Unmasking the Security Most Nigerians Need, Adoyi Onoja
By Dr. Adoyi Onoja
Governors Umara Zulum of Borno State and Samuel Ortom of Benue State are the two faces of what should be security and what is security in Nigeria.
Go to Zulum’s Borno State to see security or wellbeing – the type most Nigerians voted for begining in 1999 – in action. In the 36 states and 774 local government councils structures in Nigeria, this security is the minority report.
Go to Ortom’s Benue State to see “security” – the type the political elite including their military, intelligence and law enforcement (MILE) collaborators sanctioned by virtue of Section 14 subsection 2B – in action. In the 36 states and 774 councils structures, this “security” is the majority report.
Most Nigerians didn’t send the military back to the barracks in 1999 for their elected/appointed replacement to excel in the type of security that is the forte of the MILE. There is no doubt that the insertion of Section 14 subsection 2B into the 1999 Constitution represented this vision of the MILE in the post military era.
This is the security that failed consistently until 2015 and consistently convincingly since 2015.
Most Nigerians send the military out of power in 1999 so that the Zulum type security or wellbeing would be replicated in all states and councils through governance or the effective and efficient utilisation of human and material resources for the benefit of most people. This thus should represent the civil rule interpretation of Section 14 sub section 2B.
This is the type of wellbeing or security with the potential to reduce to the barest minimum the crisis and conflict that is the pretext for the military’s presence. This will ensure that the are retired into the barracks permanently.
The just concluded constitutional amendments did not give the need for a civil rule signature security model any thoughts.
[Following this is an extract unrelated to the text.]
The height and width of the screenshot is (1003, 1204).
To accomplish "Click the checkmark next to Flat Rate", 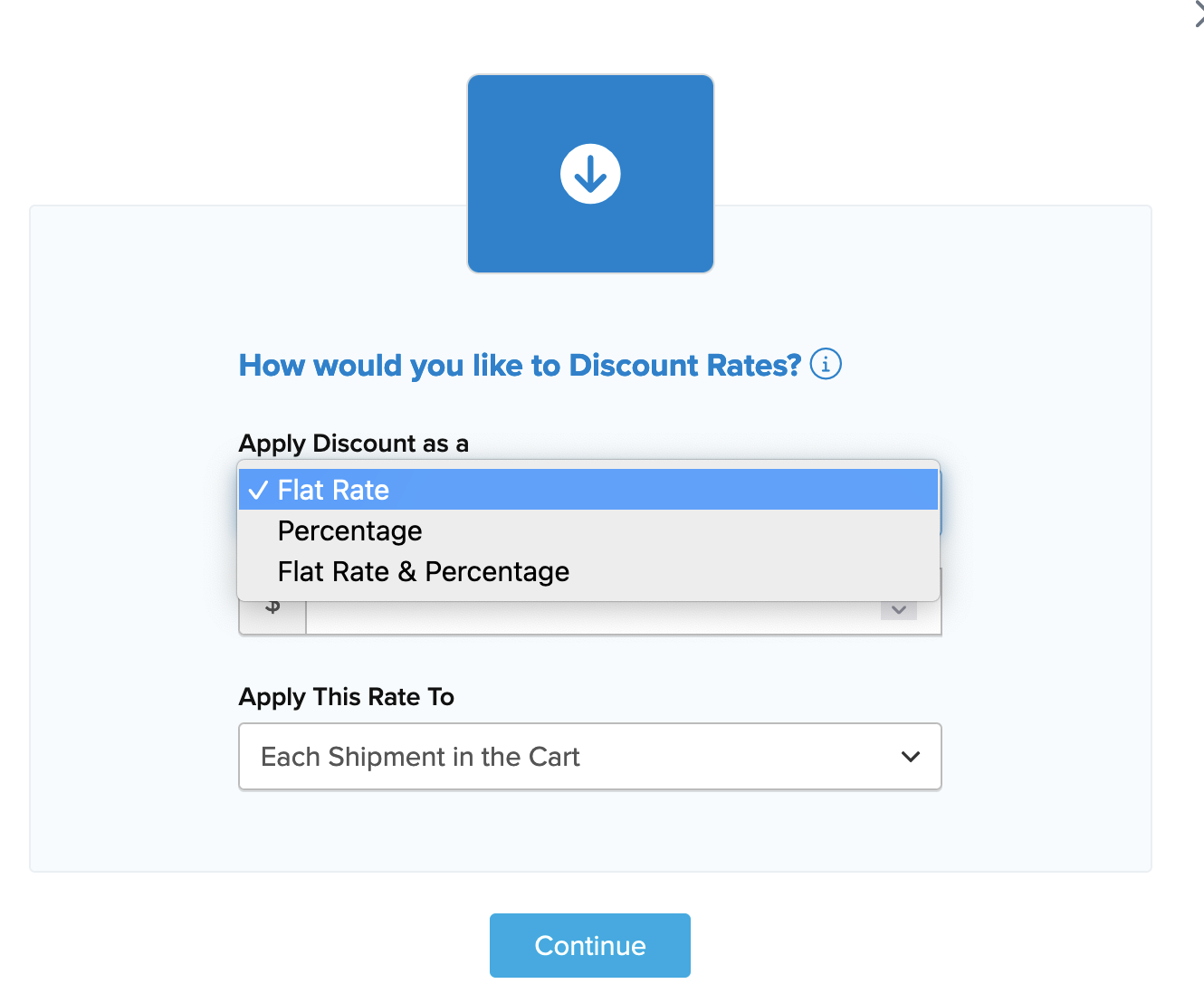I will pyautogui.click(x=258, y=491).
This is in the believe that Section 14 subsection 2B sufficed for the political elites and their MILE minders.
And for most Nigerians, “security” is inside the waste bin/archives bound National Security Summit Report(NSSR)2021. The NSSR is the legislatures’ equivalent of the executives’ National Security Strategy(NSS) 2014/2019. Both documents were wrongly premised as they put the “security” cart or strategy before the non-existent “security” horse or policy.
The air-of-contentment-for-a-job-welldone-look on Speaker Femi Gbajabiamila’s face on the day the NSSR was unveiled said it all: security for most Nigerians is here and it is in more guns and more boots.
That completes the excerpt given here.